With so much on your plate when setting up a new small business, it may be tempting to put insurance near the bottom of your to-do list as a low priority. However, it’s a truly essential consideration, and definitely not something that can be put on the back burner. By having insurance in place, your company will be protected against risks such as property damage and legal action. What’s more, you may be required by law to have particular covers in place.
Every small business is different, so your insurance needs are specific to your own company — you don’t want to spend more money on cover than you’d actually benefit from. Fortunately, deciding how much insurance you need isn’t as daunting as it may seem. We’ve created this easy-to-follow guide on the types of new business insurance you could require, so you can decide what you need to keep your company safe.
Our expert advisors are on hand to answer any questions you may have, so please don’t hesitate to get in contact with us for a free business insurance quote.

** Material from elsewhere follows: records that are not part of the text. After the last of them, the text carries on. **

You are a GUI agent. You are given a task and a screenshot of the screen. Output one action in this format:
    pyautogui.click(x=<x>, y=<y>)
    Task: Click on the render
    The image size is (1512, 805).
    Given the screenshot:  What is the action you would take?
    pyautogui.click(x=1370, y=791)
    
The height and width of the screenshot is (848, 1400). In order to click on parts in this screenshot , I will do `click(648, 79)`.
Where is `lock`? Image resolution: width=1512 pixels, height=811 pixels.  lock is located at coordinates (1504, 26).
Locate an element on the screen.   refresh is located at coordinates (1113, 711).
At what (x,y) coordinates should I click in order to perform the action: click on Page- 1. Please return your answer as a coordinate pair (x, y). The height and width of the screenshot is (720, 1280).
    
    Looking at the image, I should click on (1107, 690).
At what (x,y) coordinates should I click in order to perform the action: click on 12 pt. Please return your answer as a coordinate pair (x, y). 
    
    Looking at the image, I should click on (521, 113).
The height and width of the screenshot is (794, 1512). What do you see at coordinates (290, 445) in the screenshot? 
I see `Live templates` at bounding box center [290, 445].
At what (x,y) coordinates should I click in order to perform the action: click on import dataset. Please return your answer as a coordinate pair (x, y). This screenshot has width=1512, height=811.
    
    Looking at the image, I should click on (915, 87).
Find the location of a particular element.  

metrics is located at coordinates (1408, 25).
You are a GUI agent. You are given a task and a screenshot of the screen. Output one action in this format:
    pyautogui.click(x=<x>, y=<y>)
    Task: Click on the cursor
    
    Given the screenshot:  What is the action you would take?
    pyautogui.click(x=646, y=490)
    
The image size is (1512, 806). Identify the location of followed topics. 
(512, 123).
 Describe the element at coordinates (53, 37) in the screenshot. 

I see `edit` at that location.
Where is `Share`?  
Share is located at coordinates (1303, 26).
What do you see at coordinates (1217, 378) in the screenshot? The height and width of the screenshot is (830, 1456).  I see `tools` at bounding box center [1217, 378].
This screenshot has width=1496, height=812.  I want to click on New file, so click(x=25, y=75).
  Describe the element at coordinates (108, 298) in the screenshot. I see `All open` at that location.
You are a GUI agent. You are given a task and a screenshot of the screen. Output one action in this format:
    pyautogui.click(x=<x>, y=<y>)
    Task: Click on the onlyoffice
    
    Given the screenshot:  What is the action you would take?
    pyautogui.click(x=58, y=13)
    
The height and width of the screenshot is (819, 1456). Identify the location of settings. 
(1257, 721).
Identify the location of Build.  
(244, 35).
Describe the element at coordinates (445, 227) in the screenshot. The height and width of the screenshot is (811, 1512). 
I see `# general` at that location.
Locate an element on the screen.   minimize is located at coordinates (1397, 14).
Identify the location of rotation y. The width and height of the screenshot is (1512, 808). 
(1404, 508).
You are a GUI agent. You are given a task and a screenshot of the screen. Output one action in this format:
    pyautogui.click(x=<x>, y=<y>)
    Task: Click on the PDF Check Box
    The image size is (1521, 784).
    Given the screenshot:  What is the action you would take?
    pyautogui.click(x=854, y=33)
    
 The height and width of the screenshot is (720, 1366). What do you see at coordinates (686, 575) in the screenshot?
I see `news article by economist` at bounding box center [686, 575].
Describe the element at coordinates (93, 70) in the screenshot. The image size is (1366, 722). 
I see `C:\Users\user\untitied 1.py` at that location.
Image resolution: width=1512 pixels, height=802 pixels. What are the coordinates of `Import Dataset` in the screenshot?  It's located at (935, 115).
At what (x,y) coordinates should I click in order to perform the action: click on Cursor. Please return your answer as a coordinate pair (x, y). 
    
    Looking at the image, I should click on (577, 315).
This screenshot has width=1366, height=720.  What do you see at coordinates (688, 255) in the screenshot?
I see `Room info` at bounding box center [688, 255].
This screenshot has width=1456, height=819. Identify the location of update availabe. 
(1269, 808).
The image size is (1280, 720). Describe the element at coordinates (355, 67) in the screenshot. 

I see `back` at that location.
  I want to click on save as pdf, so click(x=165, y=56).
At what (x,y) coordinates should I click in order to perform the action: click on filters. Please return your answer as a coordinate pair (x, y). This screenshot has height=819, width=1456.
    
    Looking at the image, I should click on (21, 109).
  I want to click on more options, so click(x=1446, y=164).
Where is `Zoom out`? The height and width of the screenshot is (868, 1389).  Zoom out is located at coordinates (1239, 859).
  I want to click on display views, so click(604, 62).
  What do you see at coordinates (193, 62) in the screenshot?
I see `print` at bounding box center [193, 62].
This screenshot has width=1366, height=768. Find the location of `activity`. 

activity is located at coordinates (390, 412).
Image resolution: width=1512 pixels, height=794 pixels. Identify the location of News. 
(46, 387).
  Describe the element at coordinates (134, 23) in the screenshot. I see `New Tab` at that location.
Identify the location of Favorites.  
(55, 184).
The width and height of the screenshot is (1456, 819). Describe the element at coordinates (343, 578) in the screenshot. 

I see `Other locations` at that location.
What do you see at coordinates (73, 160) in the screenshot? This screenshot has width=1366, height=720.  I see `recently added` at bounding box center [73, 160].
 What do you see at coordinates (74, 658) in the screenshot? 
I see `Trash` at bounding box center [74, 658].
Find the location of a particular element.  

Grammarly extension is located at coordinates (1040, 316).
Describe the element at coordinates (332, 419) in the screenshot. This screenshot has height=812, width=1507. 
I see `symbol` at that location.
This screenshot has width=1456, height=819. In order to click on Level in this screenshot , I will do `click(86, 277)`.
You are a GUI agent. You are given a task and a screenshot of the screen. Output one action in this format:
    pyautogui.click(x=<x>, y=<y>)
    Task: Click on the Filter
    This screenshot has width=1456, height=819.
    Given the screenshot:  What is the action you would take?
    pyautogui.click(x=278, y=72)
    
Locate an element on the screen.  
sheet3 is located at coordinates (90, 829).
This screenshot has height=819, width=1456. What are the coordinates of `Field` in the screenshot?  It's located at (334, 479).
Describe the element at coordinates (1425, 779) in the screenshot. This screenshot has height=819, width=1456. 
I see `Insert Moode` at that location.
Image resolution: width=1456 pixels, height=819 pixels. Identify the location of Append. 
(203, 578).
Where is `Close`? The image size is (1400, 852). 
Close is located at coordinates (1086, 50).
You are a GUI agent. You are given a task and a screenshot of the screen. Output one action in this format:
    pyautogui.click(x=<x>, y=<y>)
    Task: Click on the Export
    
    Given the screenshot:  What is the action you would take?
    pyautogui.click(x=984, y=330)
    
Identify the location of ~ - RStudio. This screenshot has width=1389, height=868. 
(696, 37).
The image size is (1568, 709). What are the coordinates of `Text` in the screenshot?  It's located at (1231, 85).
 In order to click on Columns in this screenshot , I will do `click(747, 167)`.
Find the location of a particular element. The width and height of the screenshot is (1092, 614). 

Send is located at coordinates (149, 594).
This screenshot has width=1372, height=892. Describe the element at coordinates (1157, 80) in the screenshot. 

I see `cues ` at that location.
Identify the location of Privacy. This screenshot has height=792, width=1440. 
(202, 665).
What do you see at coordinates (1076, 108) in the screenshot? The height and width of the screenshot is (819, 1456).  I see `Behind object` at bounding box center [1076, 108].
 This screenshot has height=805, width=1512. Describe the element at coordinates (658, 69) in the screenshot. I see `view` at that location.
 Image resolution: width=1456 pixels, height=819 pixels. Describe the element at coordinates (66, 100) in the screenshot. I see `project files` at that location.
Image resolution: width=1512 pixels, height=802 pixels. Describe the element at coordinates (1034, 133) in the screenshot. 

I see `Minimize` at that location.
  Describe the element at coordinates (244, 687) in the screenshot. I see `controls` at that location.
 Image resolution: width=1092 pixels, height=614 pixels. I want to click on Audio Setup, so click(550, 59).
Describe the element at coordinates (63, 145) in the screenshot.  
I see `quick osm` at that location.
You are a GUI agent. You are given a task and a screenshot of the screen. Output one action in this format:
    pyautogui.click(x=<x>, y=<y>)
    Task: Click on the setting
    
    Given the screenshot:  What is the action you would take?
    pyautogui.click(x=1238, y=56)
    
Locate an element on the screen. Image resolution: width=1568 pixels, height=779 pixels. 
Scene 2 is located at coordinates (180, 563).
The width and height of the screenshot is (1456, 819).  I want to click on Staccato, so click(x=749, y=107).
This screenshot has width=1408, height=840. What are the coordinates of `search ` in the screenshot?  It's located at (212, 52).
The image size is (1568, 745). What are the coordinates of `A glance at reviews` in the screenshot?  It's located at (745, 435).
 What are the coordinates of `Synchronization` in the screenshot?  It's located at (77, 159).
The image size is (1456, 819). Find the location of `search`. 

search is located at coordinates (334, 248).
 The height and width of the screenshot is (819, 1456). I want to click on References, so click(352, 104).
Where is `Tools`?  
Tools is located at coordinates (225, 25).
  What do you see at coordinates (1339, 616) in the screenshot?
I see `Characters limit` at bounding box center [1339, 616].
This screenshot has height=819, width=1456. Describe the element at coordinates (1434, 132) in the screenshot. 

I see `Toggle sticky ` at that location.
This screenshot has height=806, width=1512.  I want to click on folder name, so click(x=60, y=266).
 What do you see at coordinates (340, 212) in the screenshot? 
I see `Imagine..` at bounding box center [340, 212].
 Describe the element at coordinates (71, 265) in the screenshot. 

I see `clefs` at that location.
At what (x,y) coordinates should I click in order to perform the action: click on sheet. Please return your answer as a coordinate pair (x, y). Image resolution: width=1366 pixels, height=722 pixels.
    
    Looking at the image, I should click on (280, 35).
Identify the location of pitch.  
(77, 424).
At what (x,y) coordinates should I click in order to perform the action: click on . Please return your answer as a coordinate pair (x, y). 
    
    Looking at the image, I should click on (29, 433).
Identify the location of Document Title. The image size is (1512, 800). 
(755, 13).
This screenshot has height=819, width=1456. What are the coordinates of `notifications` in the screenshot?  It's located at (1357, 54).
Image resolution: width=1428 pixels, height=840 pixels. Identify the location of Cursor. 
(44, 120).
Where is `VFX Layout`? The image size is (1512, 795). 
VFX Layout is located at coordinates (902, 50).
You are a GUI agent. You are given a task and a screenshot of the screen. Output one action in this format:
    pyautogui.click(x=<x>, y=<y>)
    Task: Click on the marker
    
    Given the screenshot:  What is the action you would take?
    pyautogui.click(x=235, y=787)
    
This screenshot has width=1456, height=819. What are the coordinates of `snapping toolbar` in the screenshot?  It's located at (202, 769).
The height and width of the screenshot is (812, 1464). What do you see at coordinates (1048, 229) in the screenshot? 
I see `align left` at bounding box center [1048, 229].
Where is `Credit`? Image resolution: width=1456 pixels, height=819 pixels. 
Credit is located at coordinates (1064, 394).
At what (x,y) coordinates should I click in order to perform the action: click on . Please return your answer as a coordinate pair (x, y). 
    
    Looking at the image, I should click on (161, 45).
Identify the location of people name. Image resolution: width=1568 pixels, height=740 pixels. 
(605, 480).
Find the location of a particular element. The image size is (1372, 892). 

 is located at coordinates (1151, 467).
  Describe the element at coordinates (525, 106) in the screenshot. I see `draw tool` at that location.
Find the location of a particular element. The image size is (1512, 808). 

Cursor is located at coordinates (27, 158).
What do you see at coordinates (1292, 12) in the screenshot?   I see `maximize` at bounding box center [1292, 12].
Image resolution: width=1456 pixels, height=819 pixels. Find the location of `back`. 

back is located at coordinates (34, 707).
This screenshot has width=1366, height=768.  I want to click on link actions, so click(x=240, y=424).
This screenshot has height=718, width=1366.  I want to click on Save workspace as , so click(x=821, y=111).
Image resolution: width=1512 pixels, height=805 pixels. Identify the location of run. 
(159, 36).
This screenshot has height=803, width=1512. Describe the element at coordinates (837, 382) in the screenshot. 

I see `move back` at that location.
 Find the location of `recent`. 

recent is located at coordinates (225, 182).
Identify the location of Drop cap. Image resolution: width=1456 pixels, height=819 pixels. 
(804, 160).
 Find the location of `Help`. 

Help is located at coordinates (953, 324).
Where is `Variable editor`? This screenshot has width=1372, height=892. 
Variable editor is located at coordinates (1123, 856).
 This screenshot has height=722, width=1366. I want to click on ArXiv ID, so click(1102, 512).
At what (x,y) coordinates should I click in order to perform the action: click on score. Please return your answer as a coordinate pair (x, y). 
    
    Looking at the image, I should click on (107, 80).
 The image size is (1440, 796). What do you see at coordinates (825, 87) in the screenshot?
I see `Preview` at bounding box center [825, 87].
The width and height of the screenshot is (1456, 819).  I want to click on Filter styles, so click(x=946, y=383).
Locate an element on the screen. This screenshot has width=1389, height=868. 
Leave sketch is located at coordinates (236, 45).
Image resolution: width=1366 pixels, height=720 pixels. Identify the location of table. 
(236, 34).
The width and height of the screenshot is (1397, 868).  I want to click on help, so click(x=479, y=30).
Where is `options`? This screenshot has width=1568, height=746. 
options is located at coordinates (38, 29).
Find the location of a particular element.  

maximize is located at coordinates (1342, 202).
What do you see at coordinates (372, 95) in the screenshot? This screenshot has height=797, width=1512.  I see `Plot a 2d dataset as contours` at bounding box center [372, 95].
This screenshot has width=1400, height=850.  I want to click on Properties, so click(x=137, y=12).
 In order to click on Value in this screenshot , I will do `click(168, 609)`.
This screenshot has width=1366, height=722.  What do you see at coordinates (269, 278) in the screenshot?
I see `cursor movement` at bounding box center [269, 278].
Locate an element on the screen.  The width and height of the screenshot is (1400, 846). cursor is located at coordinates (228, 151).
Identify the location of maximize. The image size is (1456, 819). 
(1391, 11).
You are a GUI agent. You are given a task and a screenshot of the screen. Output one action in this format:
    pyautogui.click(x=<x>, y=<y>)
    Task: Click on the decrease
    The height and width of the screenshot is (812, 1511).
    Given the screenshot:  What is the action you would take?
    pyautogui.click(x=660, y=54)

What insurance is legally required?
By law, there are some specific covers your business will need, without which you could be heavily penalised by the authorities, putting your entire operation at risk. As well as being legal requirements, these covers are undoubtedly useful, and can cushion your company from any nasty financial shocks. Some examples include:
Employer’s liability insurance
Employer’s liability insurance covers the costs of compensation claims made against you by your employees if they sustain a personal injury or their property is damaged in the workplace. It is a legal requirement if you employ anyone, even on a temporary or part-time basis.
Motor vehicle insurance
If you operate company vehicles, you need third party motor vehicle insurance in accordance with The Road Traffic Act 1988, though fully comprehensive cover is preferable. The former protects you if you are responsible for a road traffic accident, leading to a compensation claim being made against you by a third party, while the latter also covers theft or damage to your own vehicle. If you’re driving an uninsured vehicle, you could face a fine, receive points on your driving licence, or even have your vehicle confiscated.
What insurance do I need as a small business?
There are all sorts of insurance cover; some essential and some less so. Remember that you’ll have to pay the costs of any work-related accidents and incidents yourself if you’re not insured, so think about how far your savings will go. Here at the main insurance categories you should consider:
Liability insurance protects your business against compensation claims made against it, and any associated legal costs which may ensue. One type of liability policy you may need is public liability insurance, which covers you if a compensation claim is made by someone who isn’t a member of your staff. While public liability insurance is not technically required by law, some clients may only work with you if you have it in place, so you might need a policy in order to sign legally-binding contracts.
Other examples of liability insurance include financial loss cover and product liability insurance, both of which are crucial forms of protection to have in place. For instance, a single case brought against your company by someone who has suffered a serious injury from a product you sold them could easily set you back £250,000. and as claims can be expensive and difficult to settle, having cover in place can save your business entirely.
Here at Tradesman Saver, we also offer insurance that’s tailored towards specific professions and jobs, and includes liability cover as standard, such as roofing insurance, builders insurance and contract works insurance, to provide bespoke protection designed especially for individual businesses.
This covers you if any of your business’s property is damaged or stolen, which is essential if you rely on a range of items to run your company. Of course, if this isn’t the case, you may not require this cover, but you may be surprised how much your business contents are worth when you add up their total value, so be sure to conduct a valuation before deciding whether or not it will be cost-effective. More specific examples of this type of cover include tools, contents and plant insurance. Respectively, these cover technical equipment (like hammers and drills,) business items (such as PCs, desks and furniture), and construction equipment (including concrete mixers, forklifts and cranes).
Personal accident and sickness insurance
Having personal accident and sickness insurance means you’ll continue to receive an income if you can’t work due to injury or illness. Being out of work for a sustained period of time could even stop your business from being able to trade altogether, setting it back financially, and perhaps even putting its future at risk — especially if you work alone. But with personal accident and sickness insurance in place, your business activities can continue, as you can use the cover to fund medical expenses, and training and recruiting any staff to take your place. It can also pay for personal costs you’d struggle to make without a regular income, making it especially significant for self-employed individuals who aren’t entitled to statutory sick pay.
How do policy limits affect insurance costs?
An insurance policy limit refers to the maximum amount of money a company will pay for a covered claim. The higher the limit you choose, the more you’ll have to pay for it. However, a higher limit may be mandatory in certain circumstances — for example, property insurance policies typically contain something called the “average clause”, which penalises anyone who underinsures. This means you must declare the full value of your business property and possessions, which will ensure you get sufficient cover.
Many liability insurance policies contain high indemnity limits — usually up to £1 million. Though that might sound like a huge amount of money, some compensation claims can be incredibly expensive to settle, particularly when the legal fees and associated costs are factored in. As such, you might be contractually obligated to buy a higher limit. It is also worth considering higher indemnity limits if you’re working in riskier environments (such as builders, roof tilers and scaffolders, as well as in situations where more people may be passing by, and jobs which make use of expensive equipment.